Анатолий Ткаченко - В поисках синекуры
Как сейчас:
— Чтой-то ты мало поправляишьси. Вчерась одного такого-то вынесли. Заражение случилось. Бросили, бедолажку, евоные родичи, а я одна рази справлюсь? У мене вас вон скоко! Да полы надоть притереть, да сестры просют телефон покараулить... Так что не жалуйси. Чего нынче гремел кнопкой? Слабой совсем, мало поправляишьси, а гремишь. Я строгая, меня тута эти... в белых колпаках... и то боятся. Уйду — кого сюда упросишь вас, лежачих, обихаживать? Вонишша-то какая. Веришь, другой раз покушать с аппетитом не могу, хотя осетринкой, икоркой угощают. Уважь меня — я тоже не бесчувственная, уважу хорошего человечка...
И так далее, Обычно Дементий Савушкин молчит, слушает, оскорбляется, сочувствует няне (в самом деле, только старухи возятся с утками, суднами, а сколько им платят?), но сегодня ему было легче, сегодня он мог уже видеть, понимать, что няня просто нагловатая старушонка: не гремел он кнопкой, не вызывал ее — нарочито придумала (ел он мало, терпеть мог долго), психически обрабатывала больного. Значит, скоро пустят к нему Витьку, и Савушкин должен наставить друга, как существеннее «уважить» строгую няню.

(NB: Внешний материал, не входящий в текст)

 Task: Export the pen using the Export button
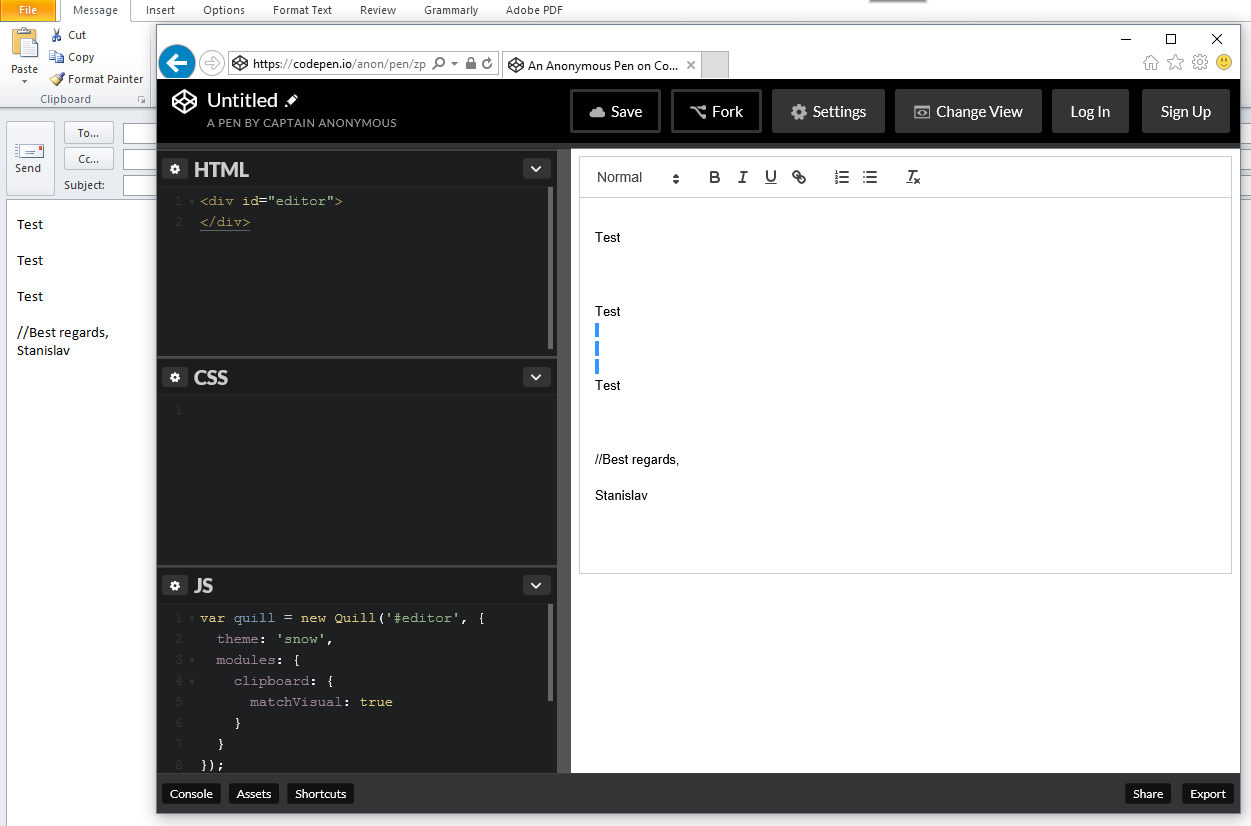tap(1207, 793)
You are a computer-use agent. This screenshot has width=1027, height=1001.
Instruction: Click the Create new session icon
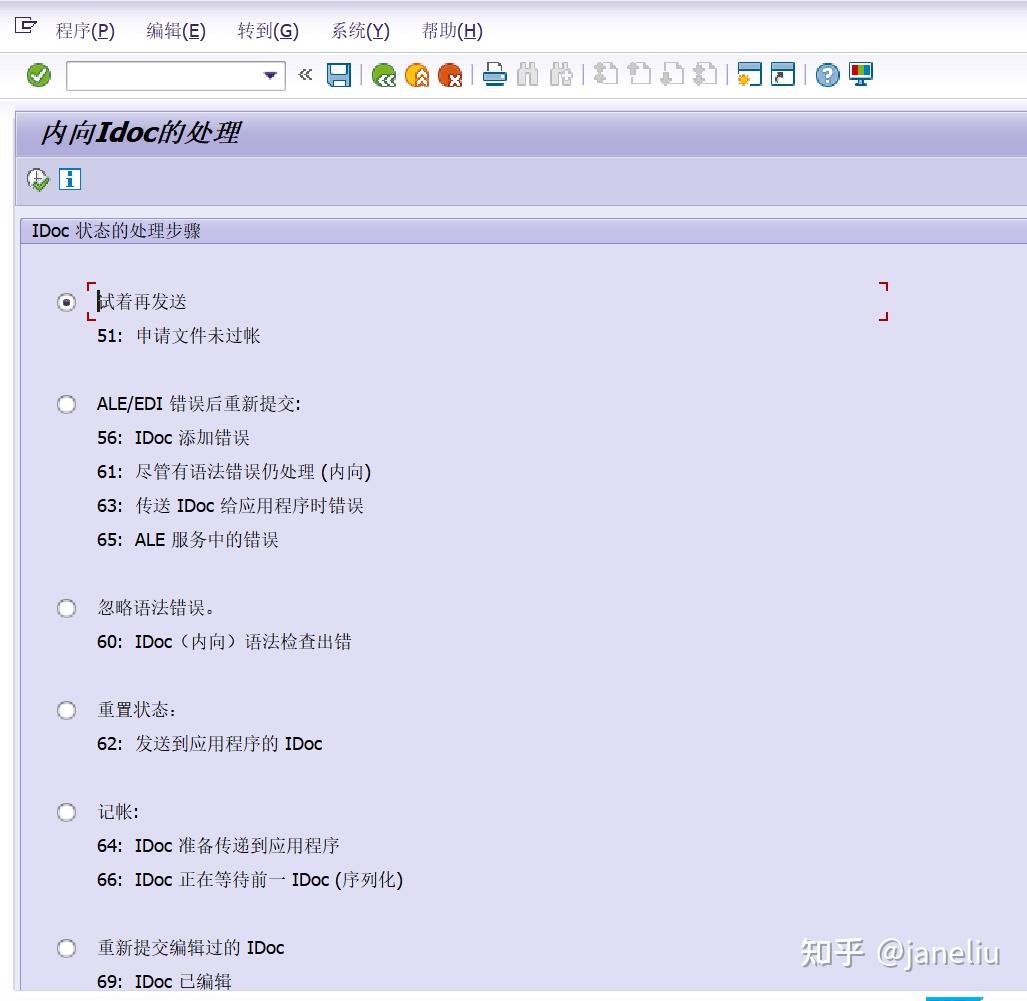[x=749, y=74]
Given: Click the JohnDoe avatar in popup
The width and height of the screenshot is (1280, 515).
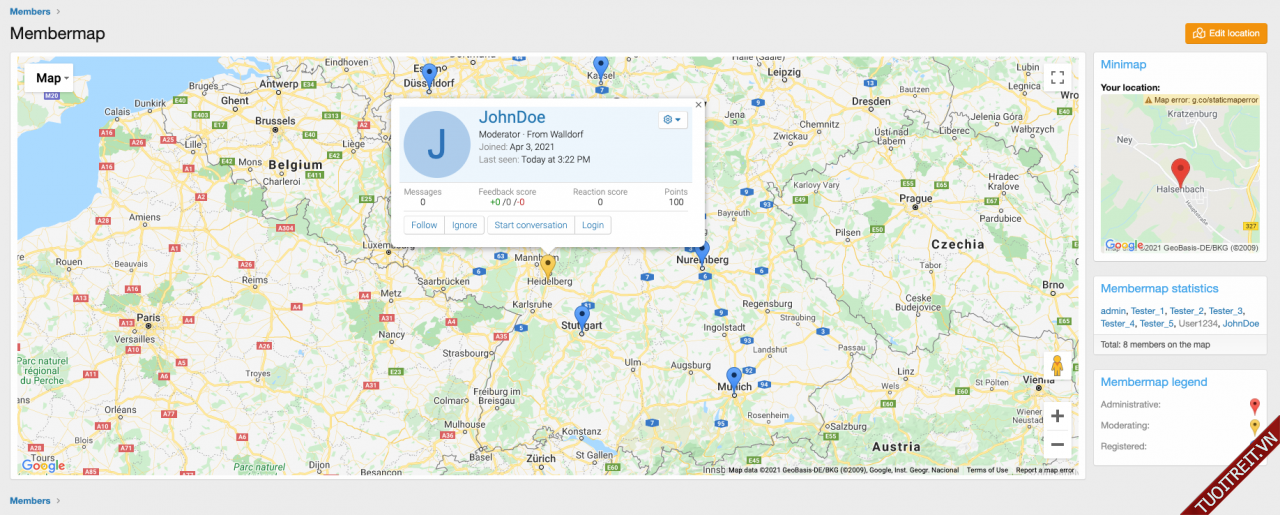Looking at the screenshot, I should point(437,144).
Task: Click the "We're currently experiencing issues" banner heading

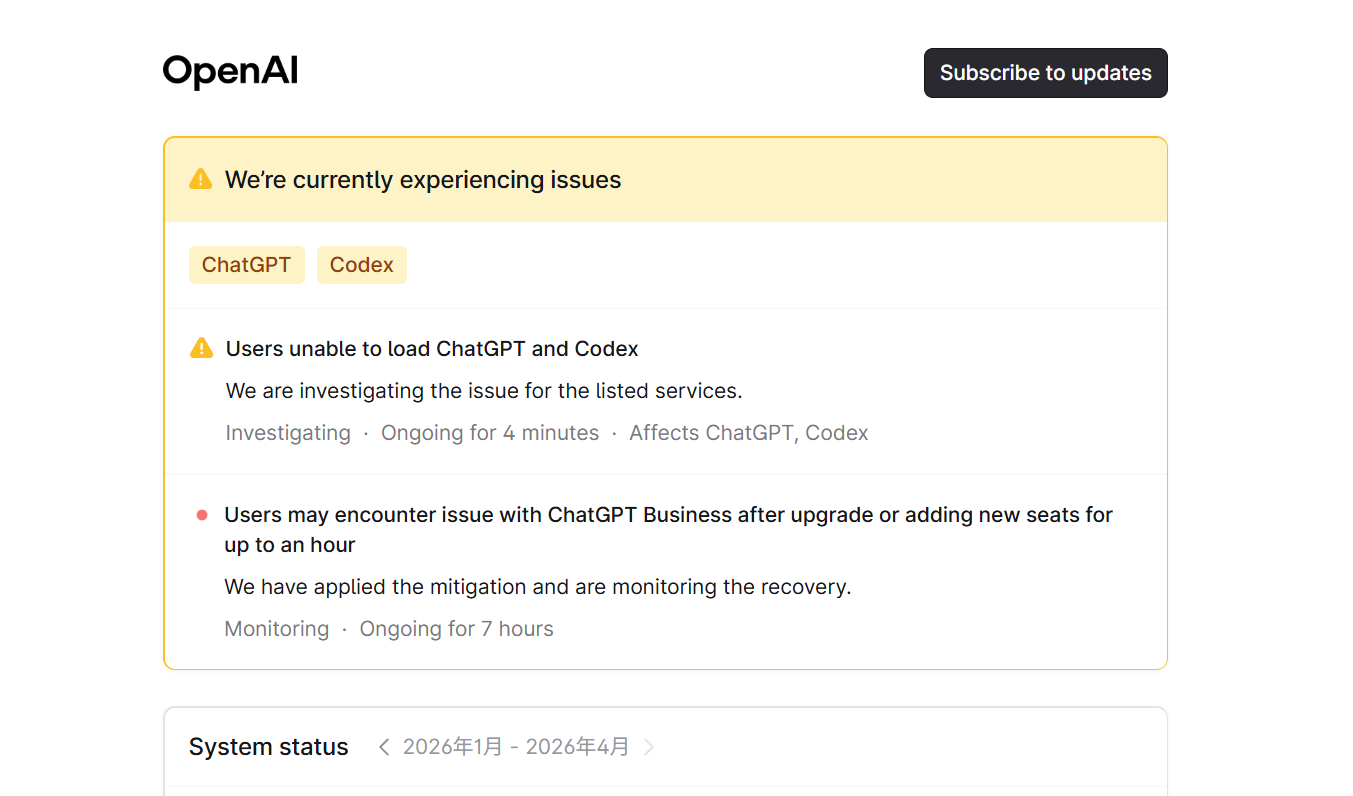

— Звать-то тебя как, бабка? — прямо спросил Дока, ласково улыбаясь.
— Михалывна, — охотно ответила няня, вроде чуть испугавшись ясной и разумной речи больного.
— Слушай, Михалывна, внимательно: мы тебя с другом уважим. Скажу ему и прочее... Поднимусь — сам тебя премирую... Сколько запросишь. Небось пенсионерка?
— Правильна, унучек милай! На пенсии я. Да какая-т наша пенсия, не хватат.
— Ну, ты и поработать еще можешь, крепкая, румяная.
— Дак работаю. — Старушка захихикала, молодо распылалась лицом, очень довольная разговором. — Штатов медперсоналу мало, попросили выказать сознательность. Ответ... ответственность большая, — наконец выговорила она. — Все ж таки лечим, спасам калечных.
Доке было ясно и понятно: няня из деревенских, перебралась в город к сыну или дочке, а потом обзавелась собственной квартиркой, обособилась, избаловалась легкой городской жизнью — с колбаской, чайком индийским, печеньем сдобным; раздобрела, приоделась; работать пошла — еще больше себя зауважала: больных навещают люди вежливые, просящие, щедрые. Да и работа здешняя — не сравнить с колхозной, где приходилось до стона хребет наламывать... Словом, свойская тетя, бабуся, женщина, гражданка, а с такими аборигенками Дока умел говорить.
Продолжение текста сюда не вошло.